Could you rewrite all the records below, swapping every "Where should I click to" for "Where should I tap to" and changing nothing else, with the pictures left out?

* BEGIN EXTRACTED INFORMATION *

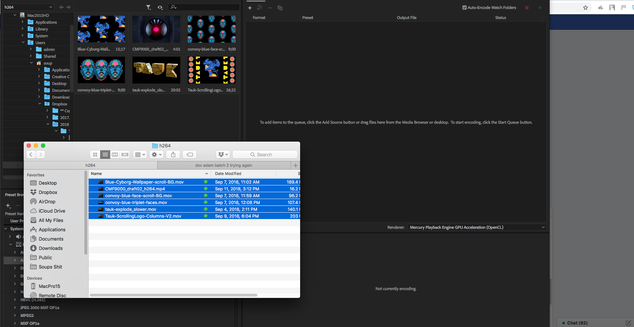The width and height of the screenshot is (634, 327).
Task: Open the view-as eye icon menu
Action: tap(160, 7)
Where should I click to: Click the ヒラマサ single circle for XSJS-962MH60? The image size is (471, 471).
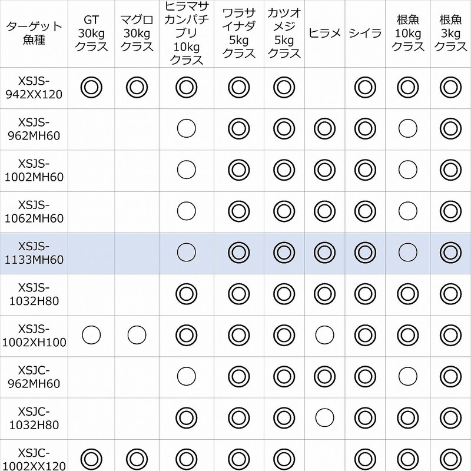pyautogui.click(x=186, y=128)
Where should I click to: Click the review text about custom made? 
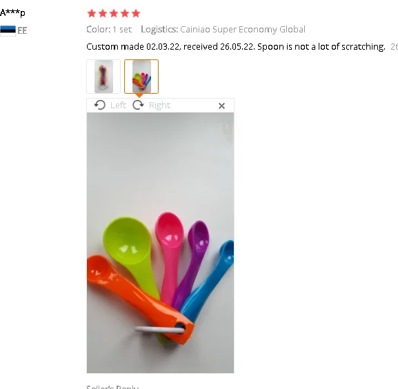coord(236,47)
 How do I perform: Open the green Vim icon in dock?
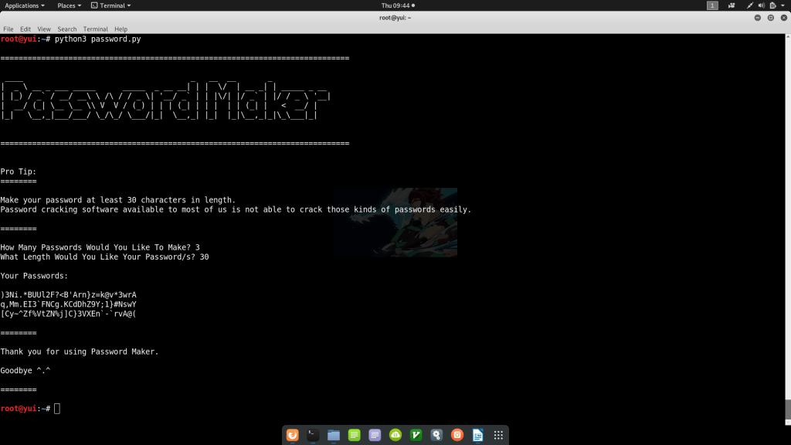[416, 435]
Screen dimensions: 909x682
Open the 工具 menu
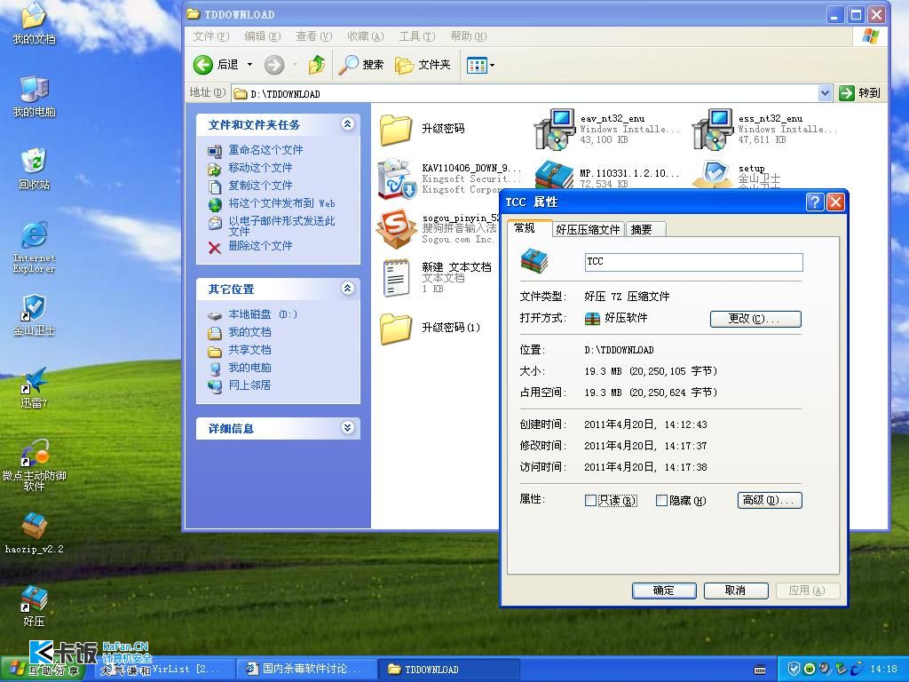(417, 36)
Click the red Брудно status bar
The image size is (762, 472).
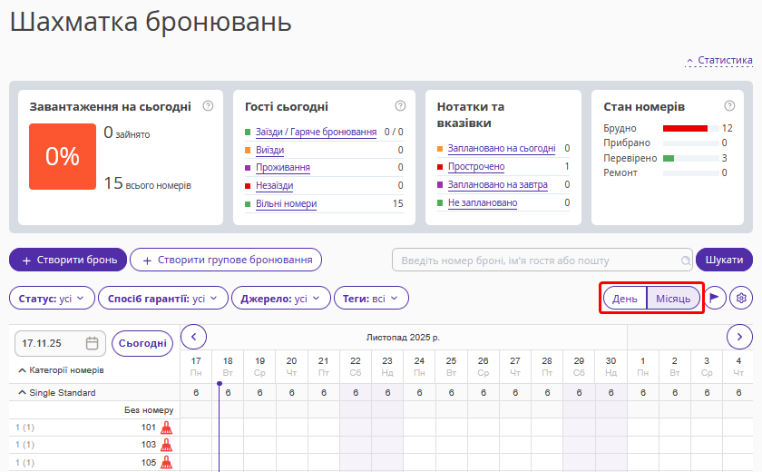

* END EXTRACTED INFORMATION *

#### FULL ANSWER:
The width and height of the screenshot is (634, 327).
Task: Open the view-as eye icon menu
Action: tap(160, 7)
Where should I tap to: Click the ヒラマサ single circle for XSJS-962MH60? The image size is (471, 471).
pyautogui.click(x=186, y=128)
Where should I tap to: Click the review text about custom made? 
coord(236,47)
 How do I perform: Open the green Vim icon in dock?
[416, 435]
Screen dimensions: 909x682
Open the 工具 menu
(417, 36)
Click the red Брудно status bar
The image size is (762, 472).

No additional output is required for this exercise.